**PROVIDED INFORMATION**:
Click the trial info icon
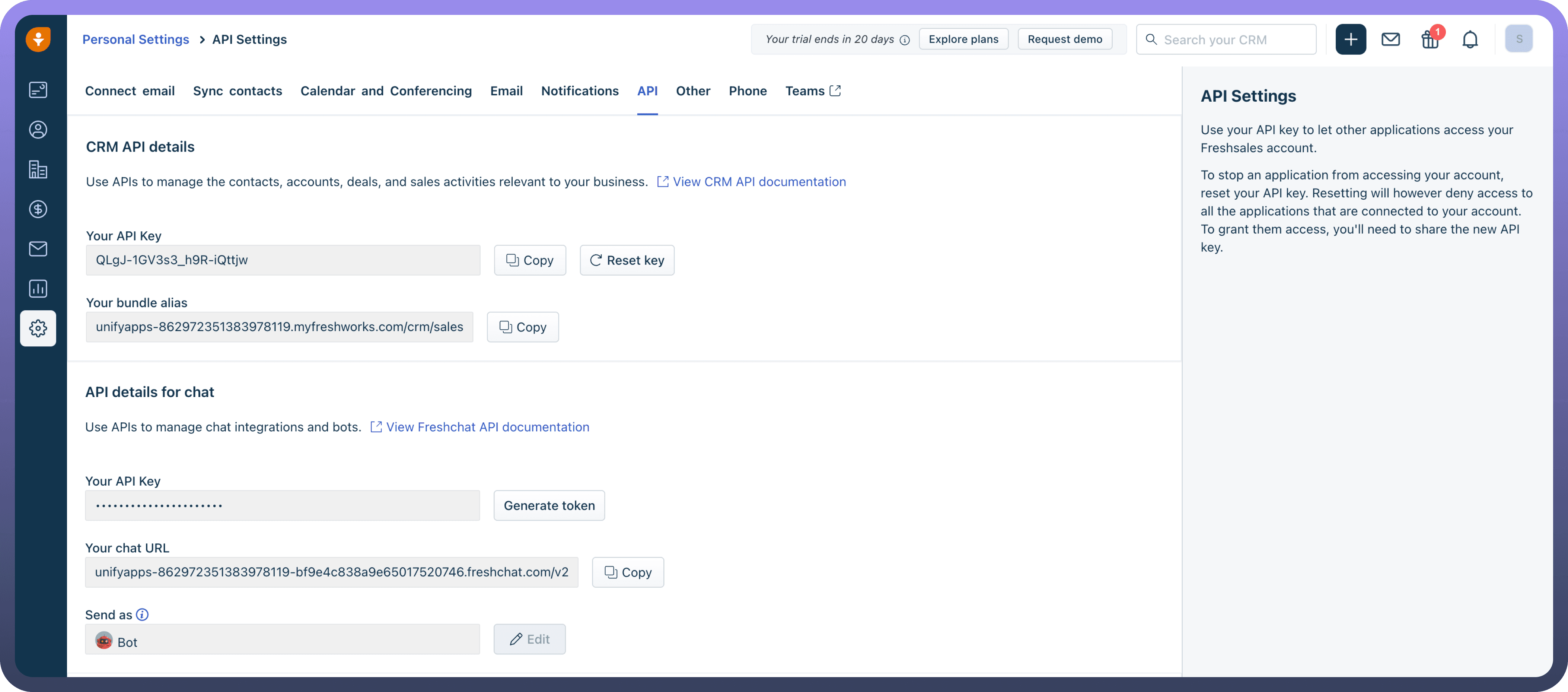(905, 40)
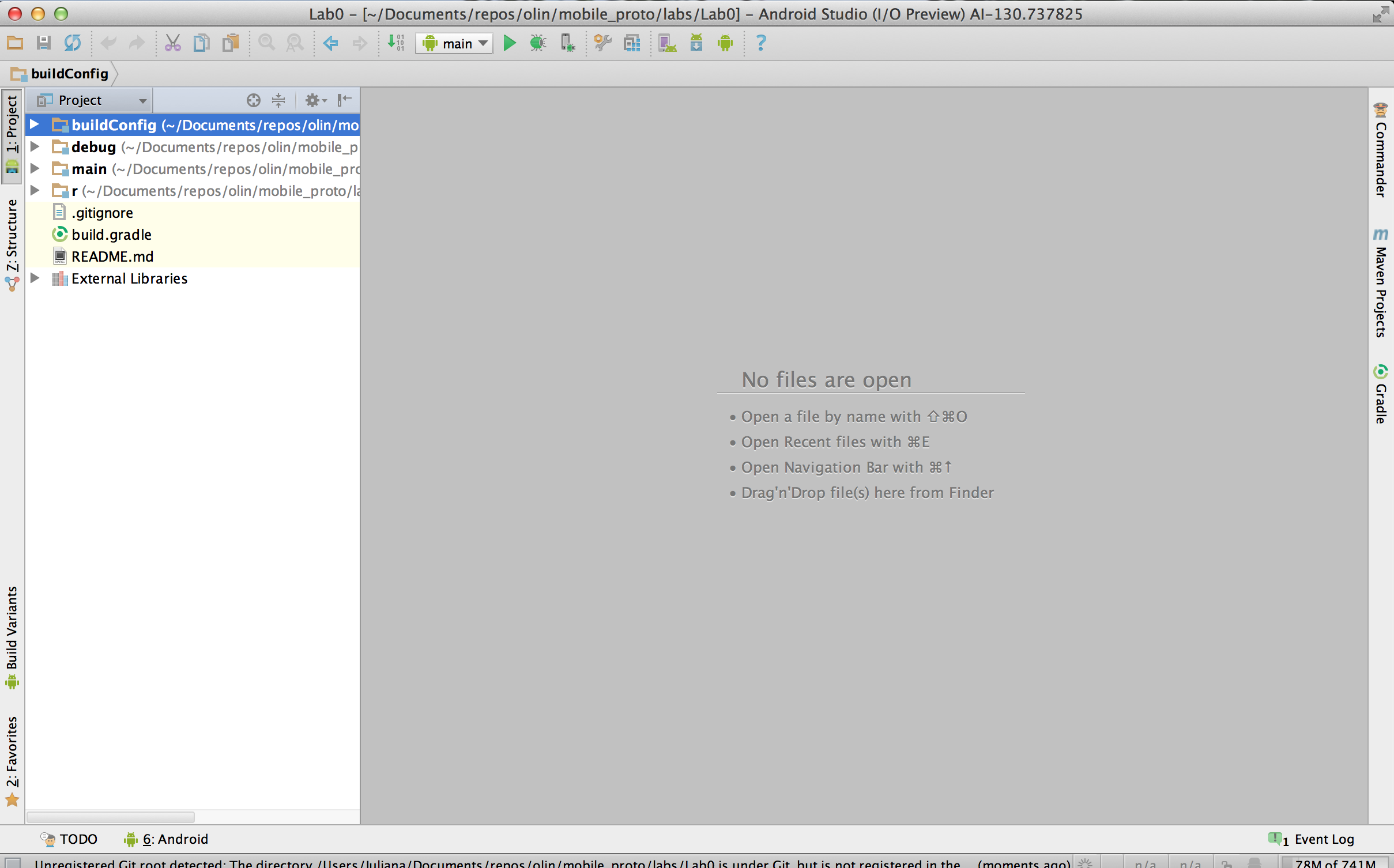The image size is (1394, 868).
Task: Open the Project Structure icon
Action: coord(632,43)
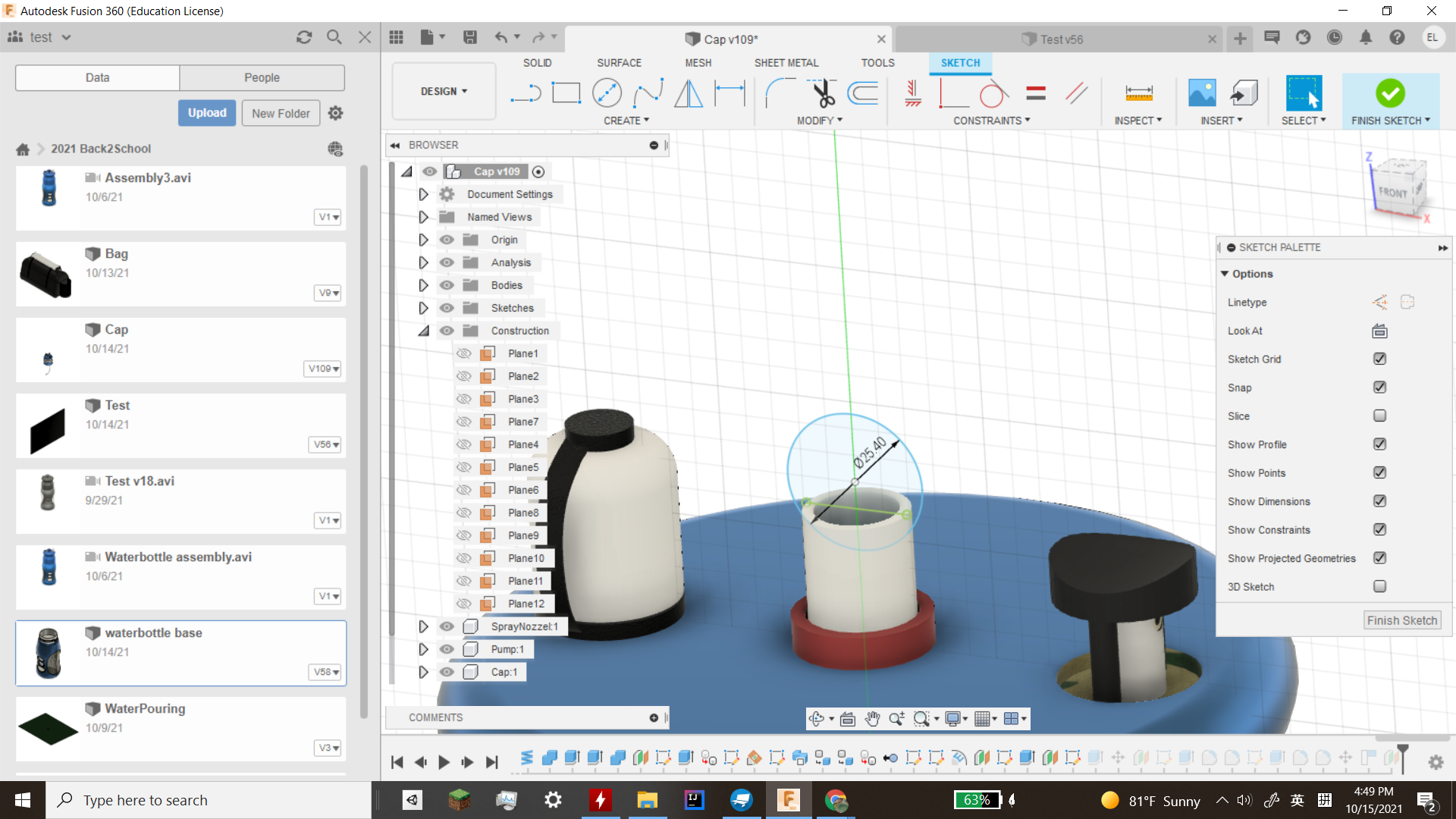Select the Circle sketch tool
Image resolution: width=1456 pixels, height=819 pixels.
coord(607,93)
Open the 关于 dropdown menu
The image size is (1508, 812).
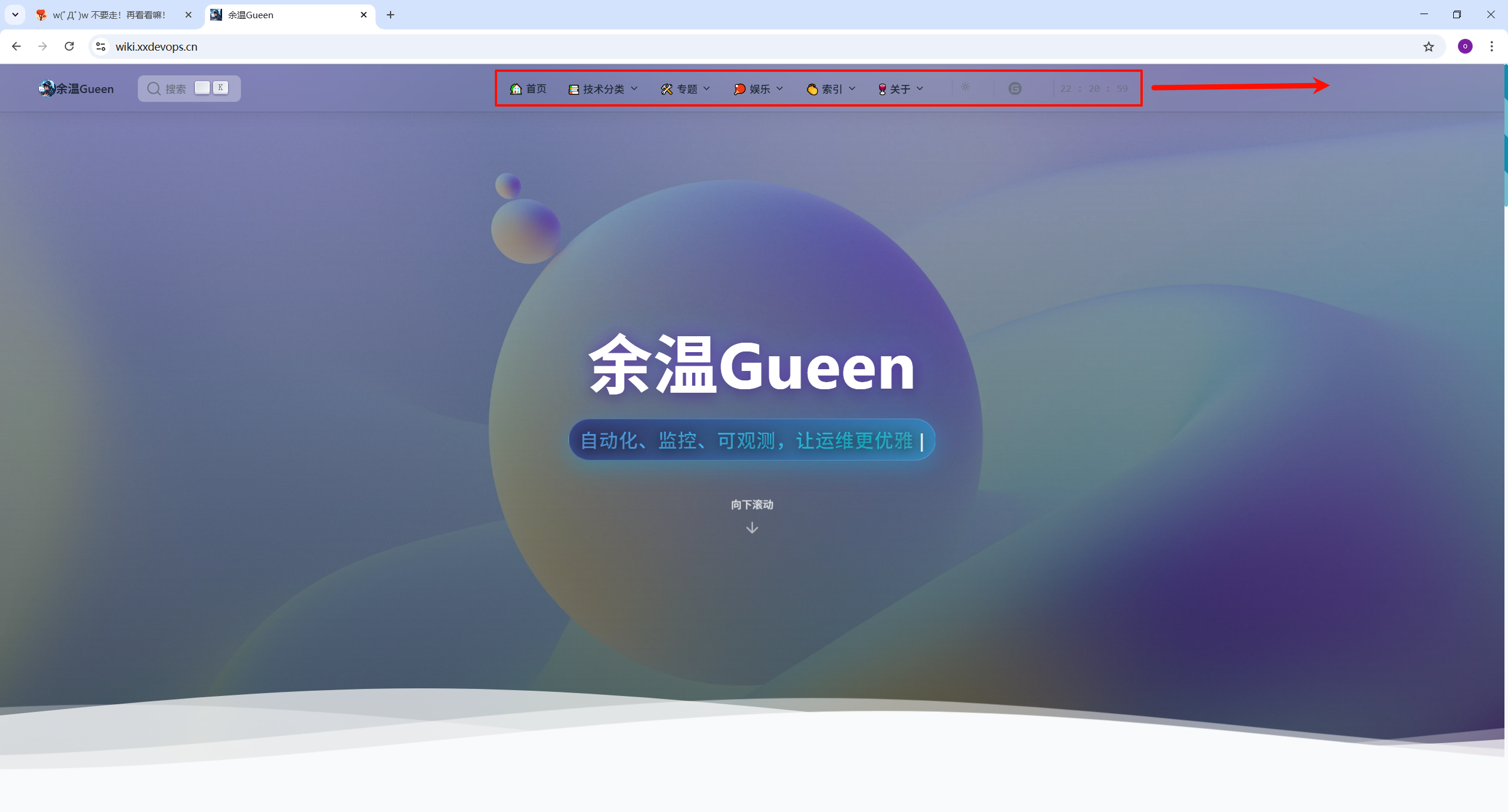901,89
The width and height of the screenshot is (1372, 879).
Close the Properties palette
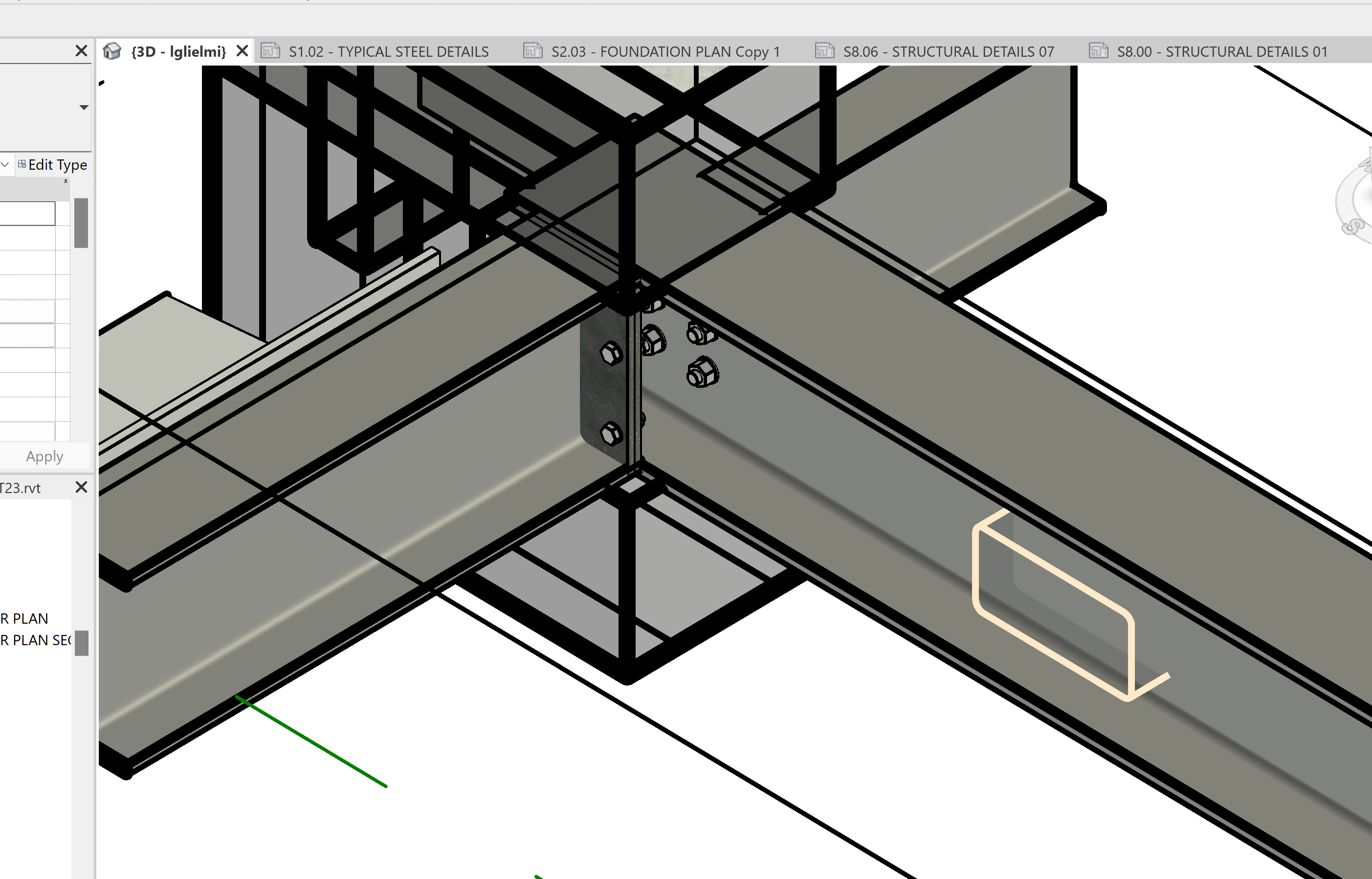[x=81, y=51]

**THE TASK**: Everything in the entries must come back exactly, except the pictures.

**EXERCISE OUTPUT**:
Click the trial info icon
(905, 40)
The image size is (1394, 868).
Task: Open the Project Structure icon
Action: coord(632,43)
Select the Circle sketch tool
Image resolution: width=1456 pixels, height=819 pixels.
coord(607,93)
Open the 关于 dropdown menu
The image size is (1508, 812).
901,89
The width and height of the screenshot is (1372, 879).
Close the Properties palette
[x=81, y=51]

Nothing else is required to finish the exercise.